-- RECORDS SUPPLIED follows --

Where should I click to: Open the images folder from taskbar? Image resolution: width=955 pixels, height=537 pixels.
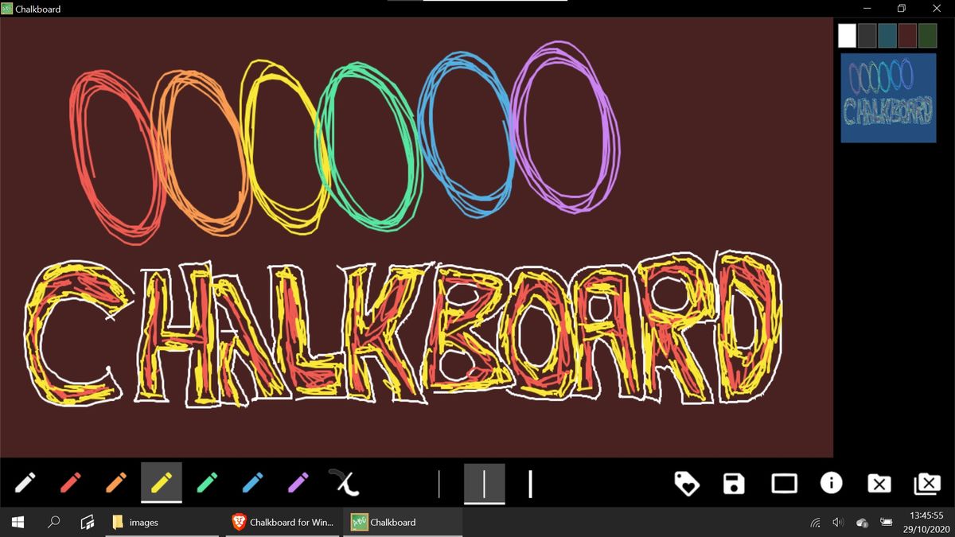click(x=143, y=522)
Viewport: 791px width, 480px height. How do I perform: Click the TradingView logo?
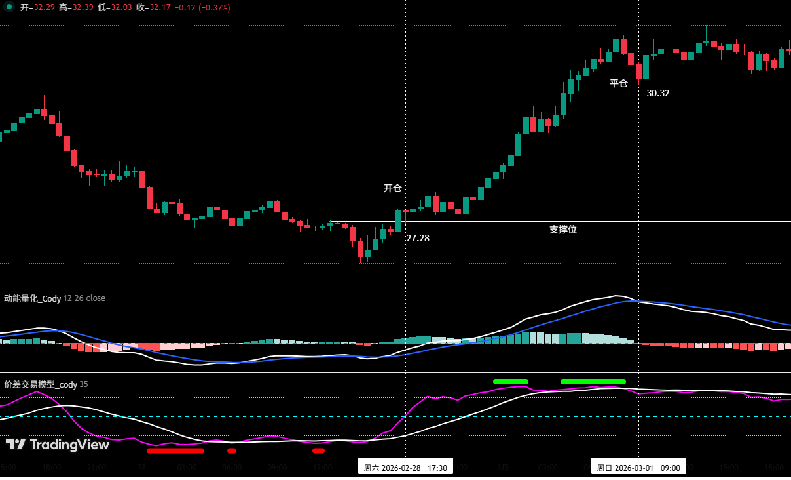click(x=57, y=445)
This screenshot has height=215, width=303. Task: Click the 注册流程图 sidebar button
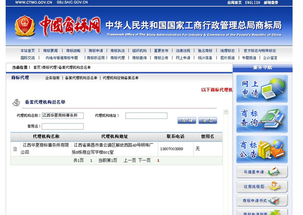[262, 186]
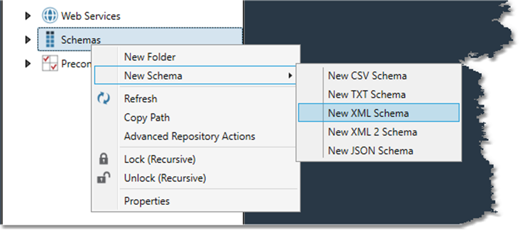This screenshot has width=519, height=231.
Task: Click the Preconditions checklist icon
Action: pyautogui.click(x=50, y=63)

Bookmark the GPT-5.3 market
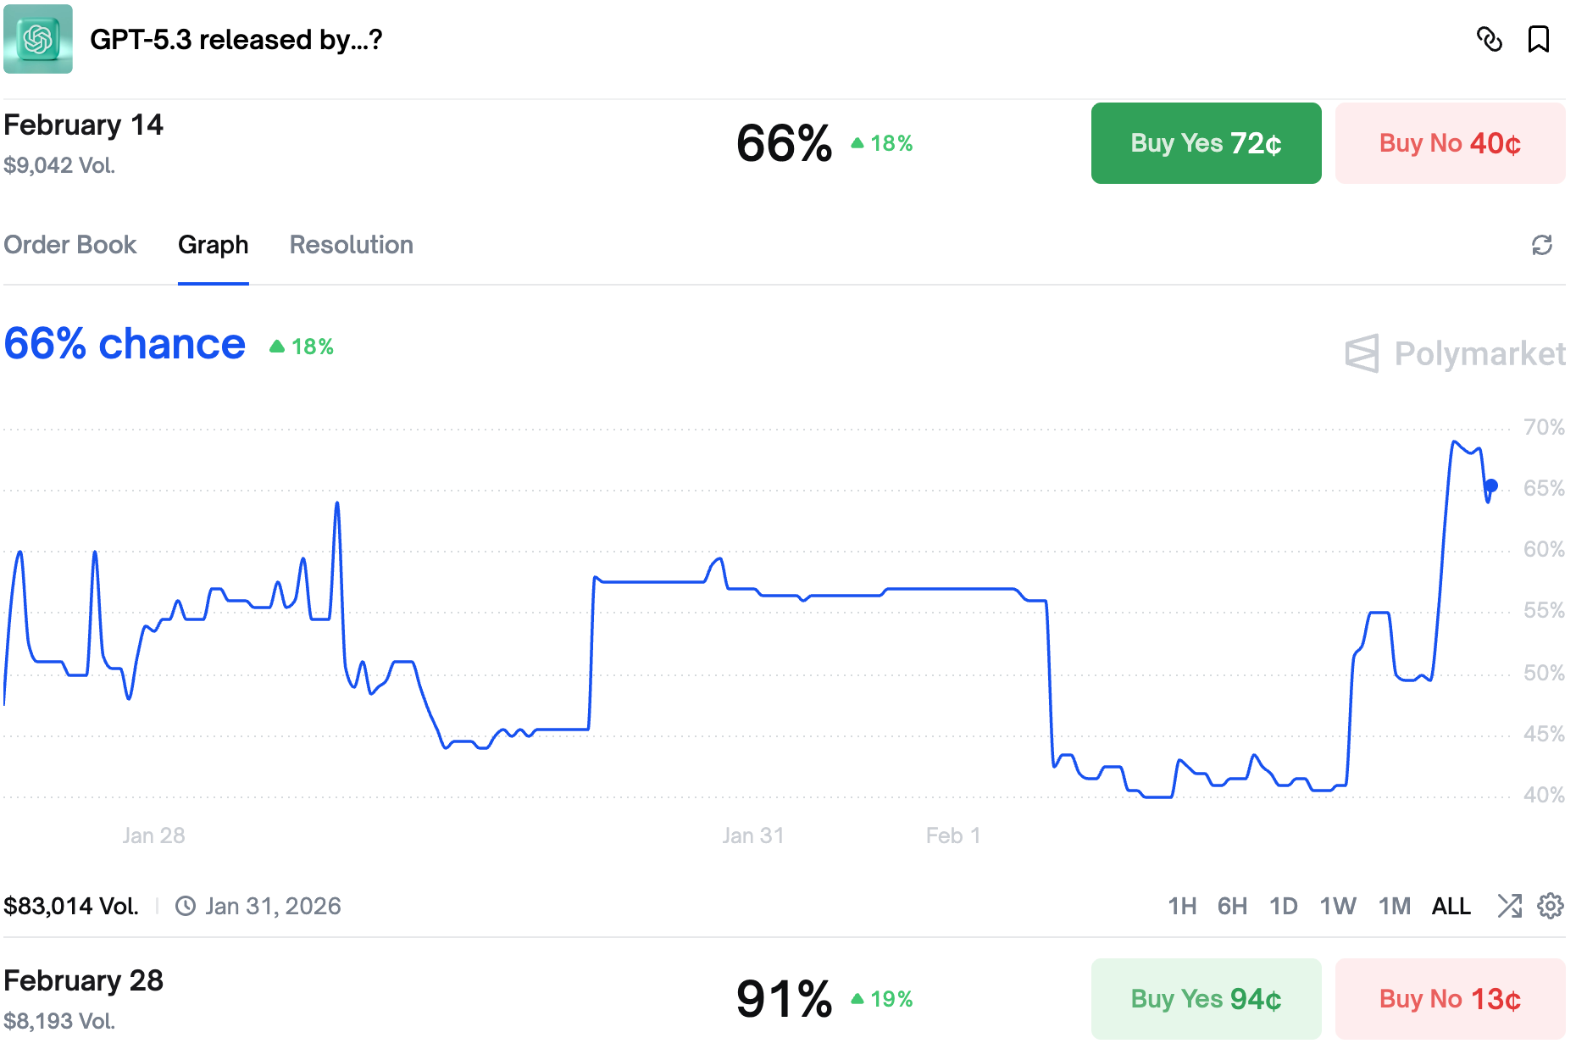tap(1538, 39)
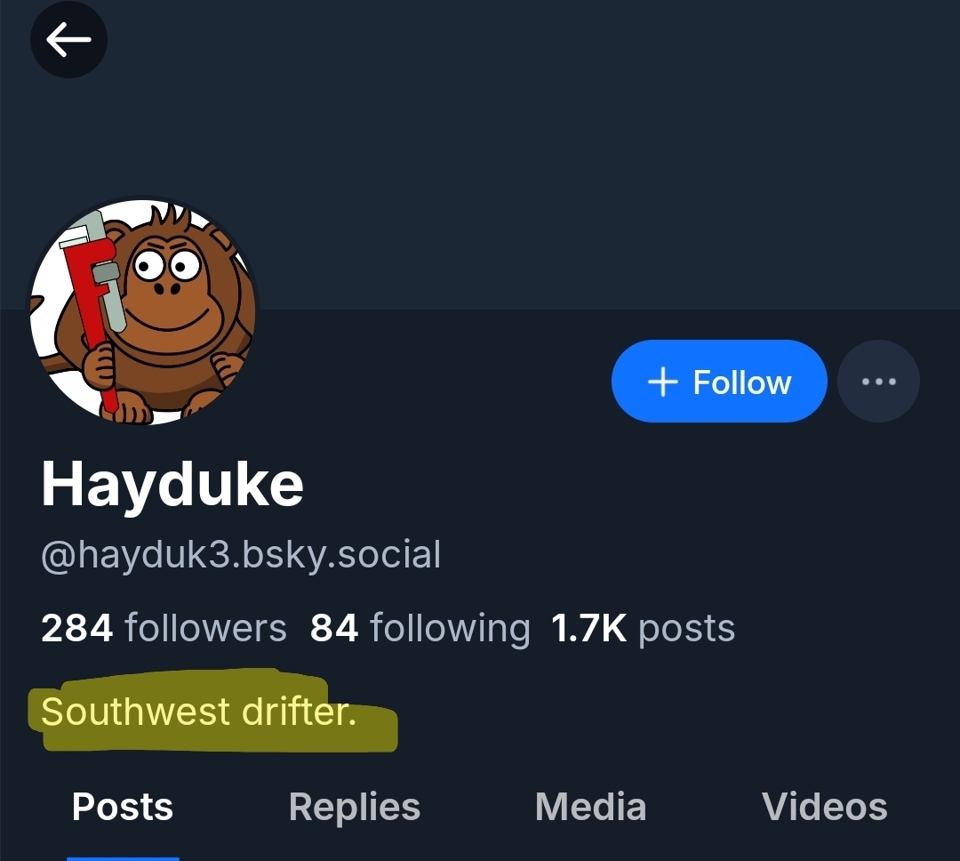Click the dark profile banner area

(533, 151)
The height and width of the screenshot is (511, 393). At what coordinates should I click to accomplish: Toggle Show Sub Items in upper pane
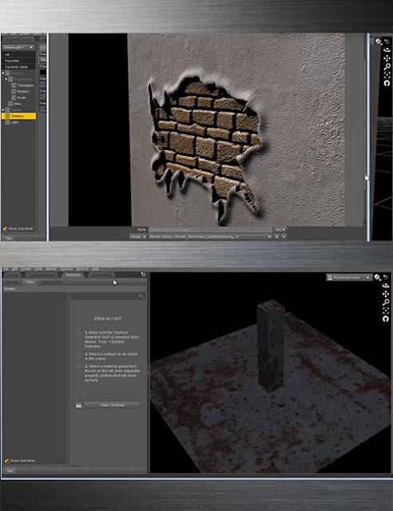pos(18,229)
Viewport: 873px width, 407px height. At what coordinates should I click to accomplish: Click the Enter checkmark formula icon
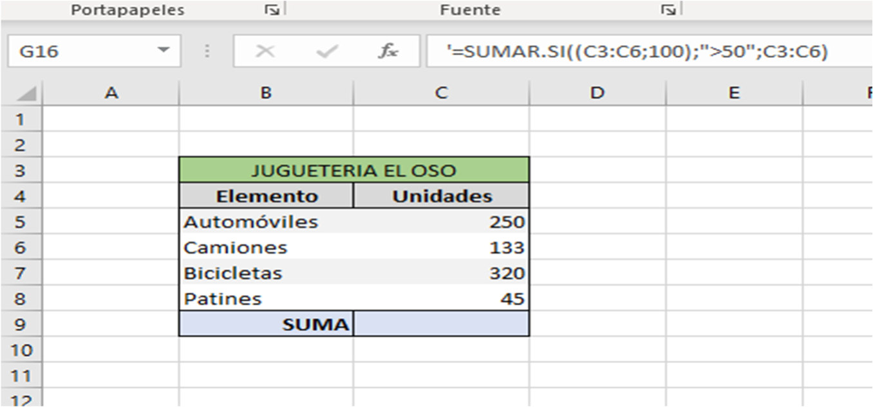(327, 52)
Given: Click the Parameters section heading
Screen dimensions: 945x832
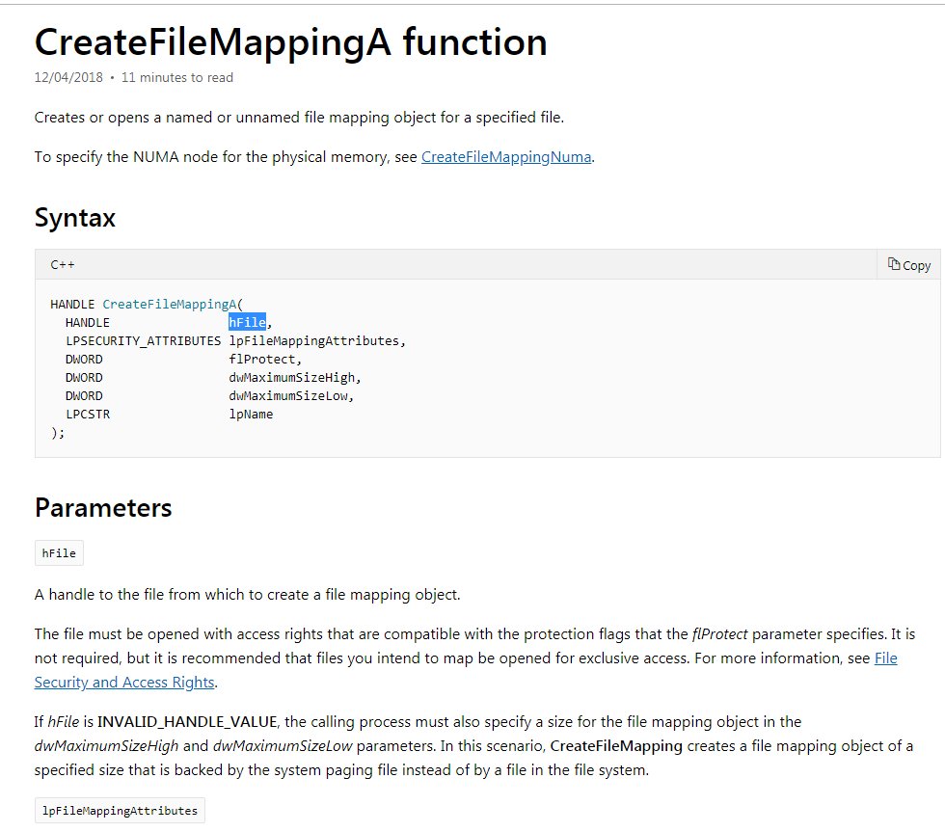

-- RECORDS SUPPLIED concluded --

TASK TO CARRY OUT:
Write out the whole listing verbatim, images excluded.

RESPONSE BELOW:
Where should I click to: Open the images folder from taskbar? Image resolution: width=955 pixels, height=537 pixels.
click(x=143, y=522)
Viewport: 791px width, 480px height. How do I perform: Click the TradingView logo?
click(x=57, y=445)
This screenshot has height=215, width=303. Task: Click the 注册流程图 sidebar button
[262, 186]
This screenshot has width=519, height=231.
Task: Click the Preconditions checklist icon
Action: pyautogui.click(x=50, y=63)

Bookmark the GPT-5.3 market
tap(1538, 39)
Click the dark profile banner area

(533, 151)
The height and width of the screenshot is (511, 393). At what coordinates should I click to accomplish: Toggle Show Sub Items in upper pane
pos(18,229)
Viewport: 873px width, 407px height. At what coordinates should I click to accomplish: Click the Enter checkmark formula icon
(327, 52)
Given: Click the Parameters section heading
Screen dimensions: 945x832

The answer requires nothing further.